Nach dem Sommerurlaub zurück im Büro und jetzt völlig antriebslos? Wie kleine Tricks und ein Perspektivwechsel helfen, den Jobfrust nach dem Sommerurlaub zu überwinden.

Sommerzeit ist Urlaubszeit. Und während der Auszeit teilen Berufstätige häufig einen Gedanken: Wie stressfrei das Leben doch ohne Job sein könnte. Umso extremer dann der Kontrast, wenn nach dem Urlaub wieder der Arbeitsalltag anrollt. Schon beim Gedanken an das vollgelaufene Postfach oder liegengebliebene Arbeit stellt sich akute Unlust ein.

Dieses Motivationsloch nach dem Urlaub hat einen Namen: "Beim Post-Holiday-Syndrom handelt es sich um ein Gefühl von Unzufriedenheit und Antriebslosigkeit", sagt Stefanie Bickert, Karriere-Expertin bei der Jobplattform Indeed. Typisch sind etwa schlechter Schlaf und Müdigkeit sowie mangelnde Konzentration. Andere wiederum haben hauptsächlich schlechte Laune und fühlen sich insgesamt antriebslos.

In der Regel ist das ganz normal. "Unser tägliches Leben besteht aus vielen Routinen. Sie geben Struktur, kommen uns aber während eines längeren Urlaubs gern abhanden. Wenn dann der Alltag wieder beginnt, bringt das Anpassungsschwierigkeiten mit sich", sagt Bickert.

Grundsätzlich begegnet man dem Stimmungstief am besten mit Akzeptanz. "Es braucht schlichtweg Zeit, bis sich die neuen – oder alten – Routinen wieder selbstverständlich anfühlen." Bis es so weit ist, dauert es manchmal einige Tage, in anderen Fällen sogar einige Wochen. Es gibt aber Strategien, dem Rückkehrfrust etwas entgegenzusetzen und wieder neue Motivation zu finden:

Bickert rät, mindestens den Vormittag des ersten Arbeitstags nach dem Urlaub im Kalender zu blocken. Eine To-do-Liste hilft beim Überblick. Am besten notiert man unter den ersten Punkten Aufgaben, die ein schnelles Erfolgserlebnis liefern und auf die man sich vielleicht sogar freut. Dieser Perspektivwechsel hin zu den erfüllenden Seiten des Jobs stärke nicht nur die Motivation, sondern bringe auch Sicherheit beim Neustart.

- **VERFÜGBARE DATEN**
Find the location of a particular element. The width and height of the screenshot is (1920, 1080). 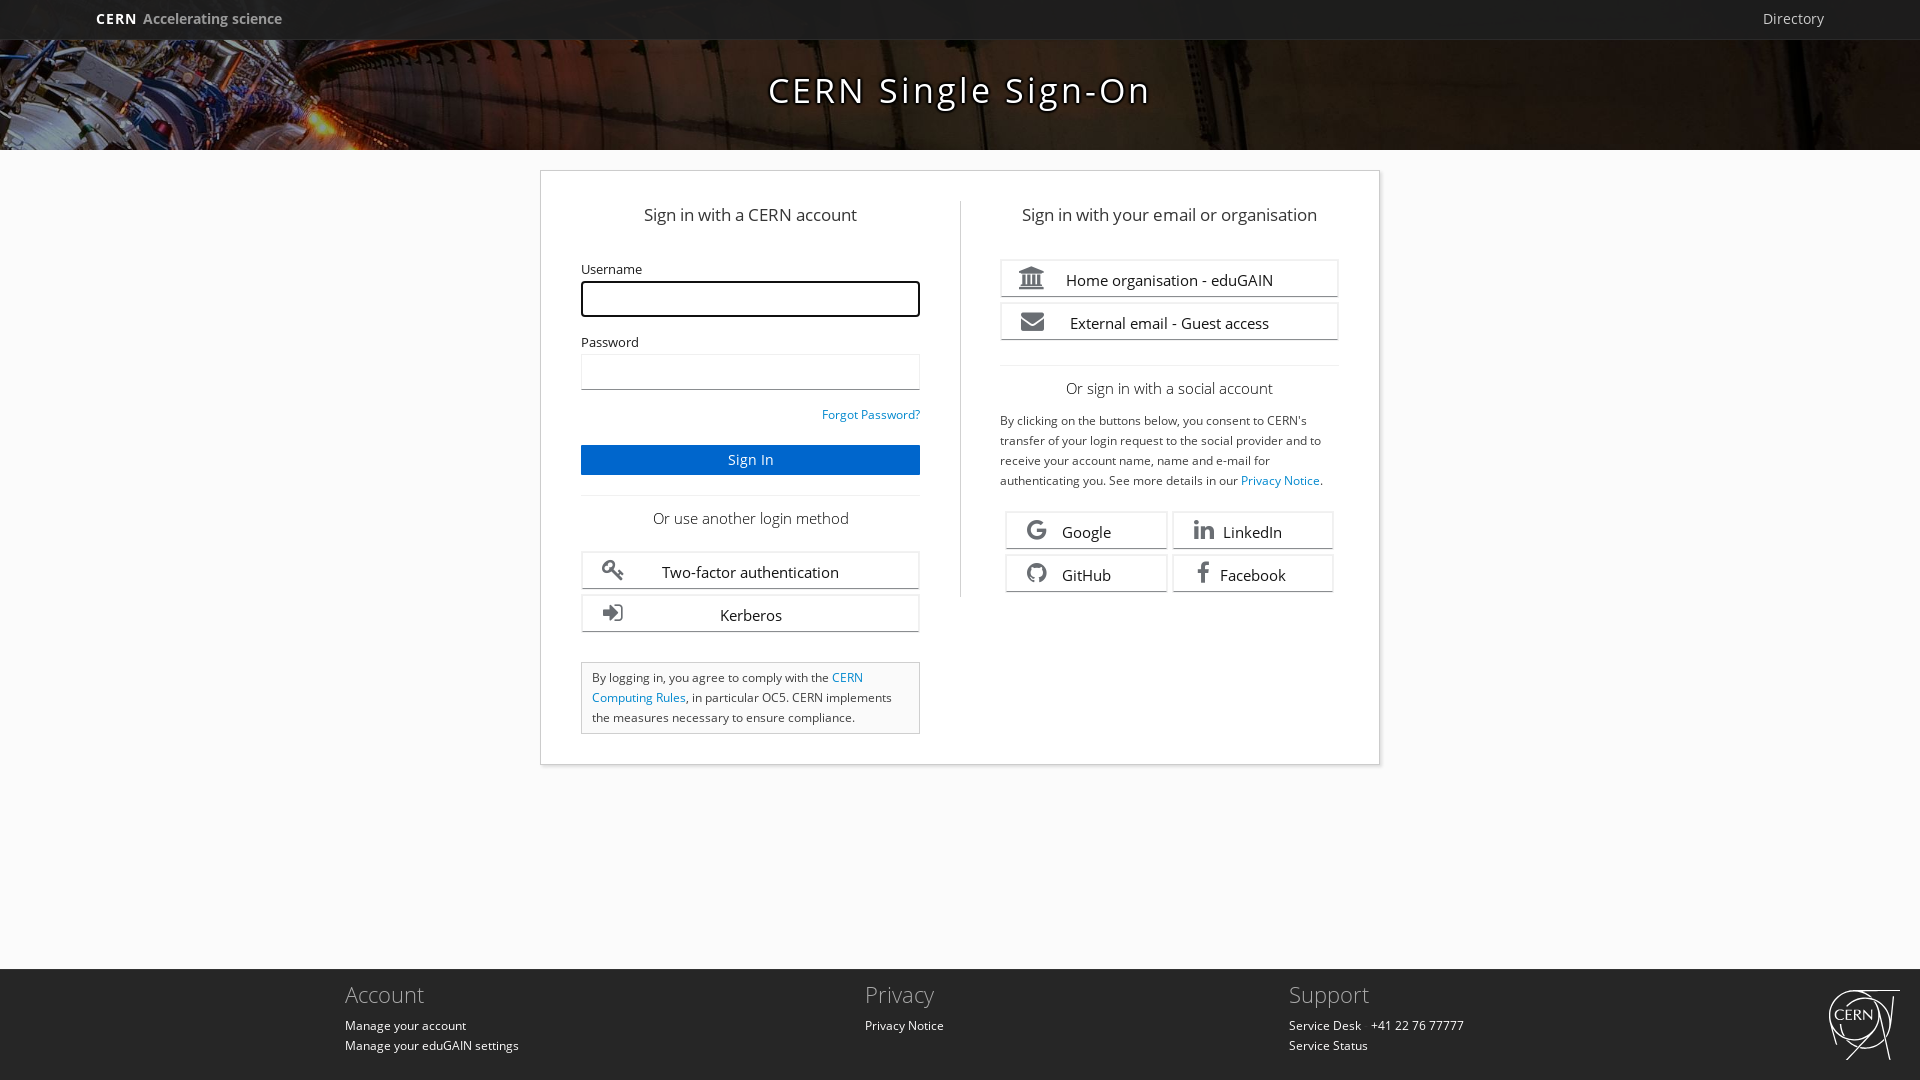

LinkedIn is located at coordinates (1254, 530).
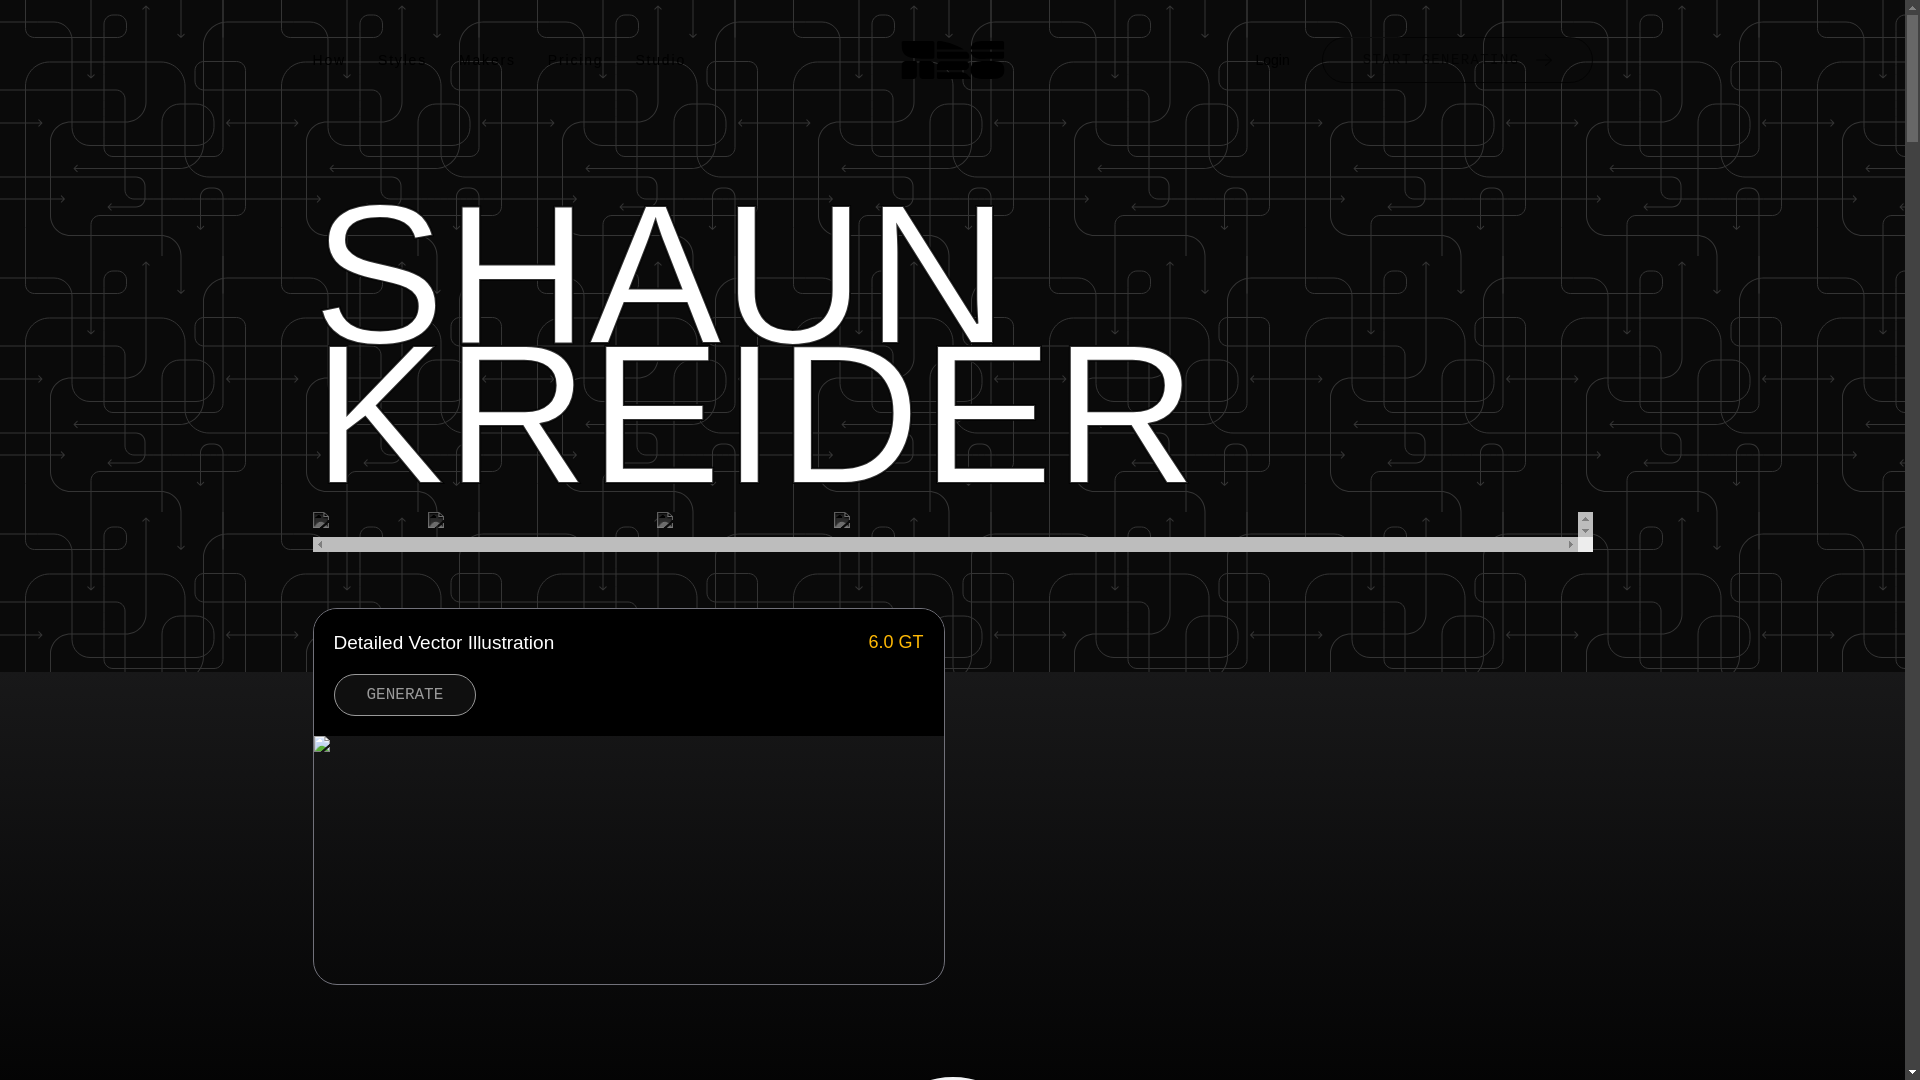 This screenshot has height=1080, width=1920. What do you see at coordinates (596, 642) in the screenshot?
I see `Detailed Vector Illustration` at bounding box center [596, 642].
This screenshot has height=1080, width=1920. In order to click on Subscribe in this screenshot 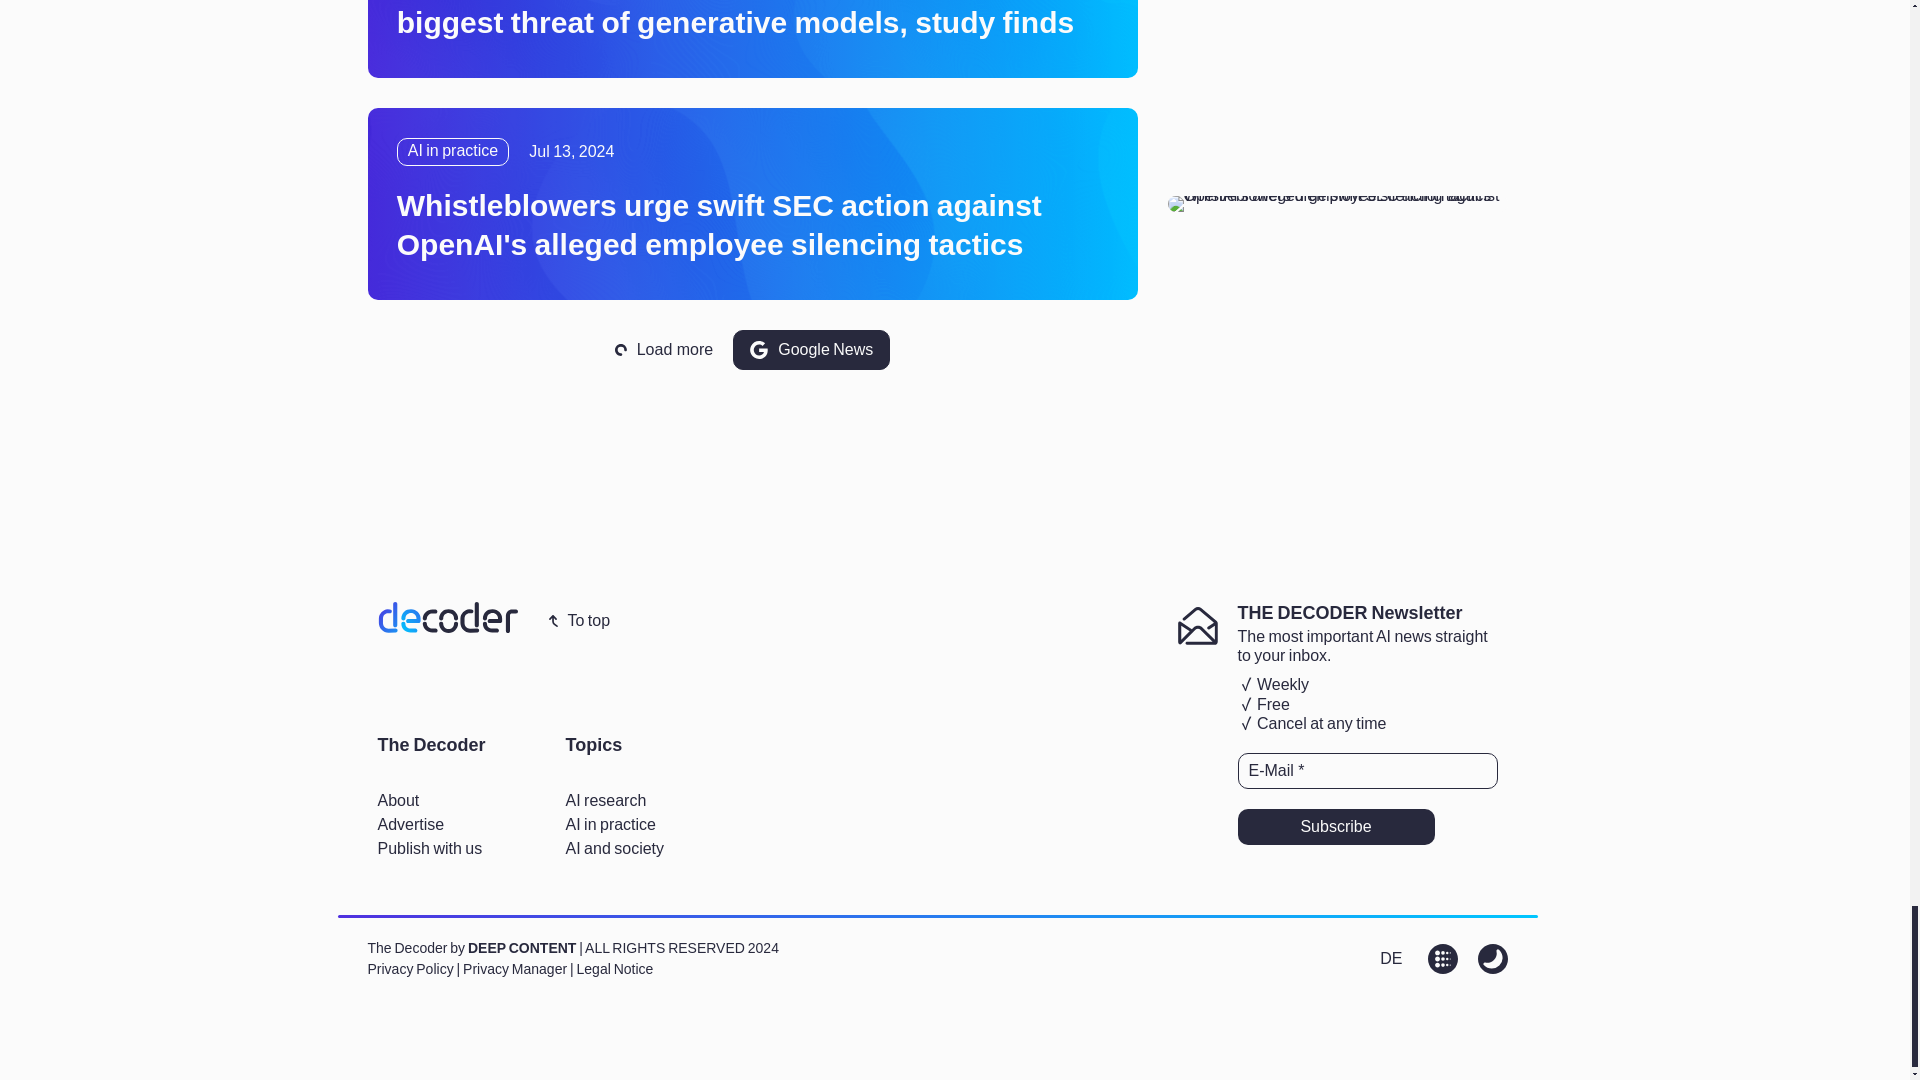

- **AUFGABEN**
- a) Zähle alle Anzeichen auf, die der Text über den Jobfrust nach dem Urlaub im Satz mit „Typisch sind etwa“ und im unmittelbar folgenden Satz nennt.
- b) Entnimm dem Text über den Jobfrust nach dem Urlaub wortgetreu die Stelle von „Nach dem Sommerurlaub zurück“ bis einschließlich „Sommerurlaub zu überwinden.“.
- c) Schreibe den Text über den Jobfrust nach dem Urlaub ab dem Punkt weiter, an dem er aufhört.
Die Datensätze sind eigenständiges Material und gehören nicht zum Text.

- **NUMMERIERTE ANTWORTEN**
- a) schlechter Schlaf, Müdigkeit, mangelnde Konzentration, schlechte Laune, Antriebslosigkeit

- b)
Nach dem Sommerurlaub zurück im Büro und jetzt völlig antriebslos? Wie kleine Tricks und ein Perspektivwechsel helfen, den Jobfrust nach dem Sommerurlaub zu überwinden.

- c)
Auch wenn sich vieles aufgestaut hat: Die Distanz aus dem Urlaub kann helfen, mit frischem Blick auf die eigenen Arbeitsroutinen zu blicken. Bickert erklärt das an einem Beispiel: "Wer sich konsequent aus überflüssigen E-Mail-Verteilern abmeldet, investiert im ersten Moment ein paar Minuten mehr, spart aber in Zukunft Zeit."

Die Karriereberaterin rät zusätzlich, den Kalender und die To-do-Liste daraufhin zu prüfen, ob noch alle Meetings und Aufgaben wirklich wichtig sind oder gegebenenfalls angepasst oder gar gestrichen werden sollten.

Die Zeit nach dem Sommerurlaub kann auch eine gute Gelegenheit sein, um an neuen Zielen zu arbeiten. Stefanie Bickert rät Berufstätigen, sich nun zu fragen, was sie im nächsten Abschnitt des Jahres eigentlich erreichen wollen. Vorfreude sei ein wichtiger Verstärker für die eigene Jobzufriedenheit. Klare Ziele können antreiben. Und sie zeigen deutlich, worauf man jetzt am besten den Fokus legt.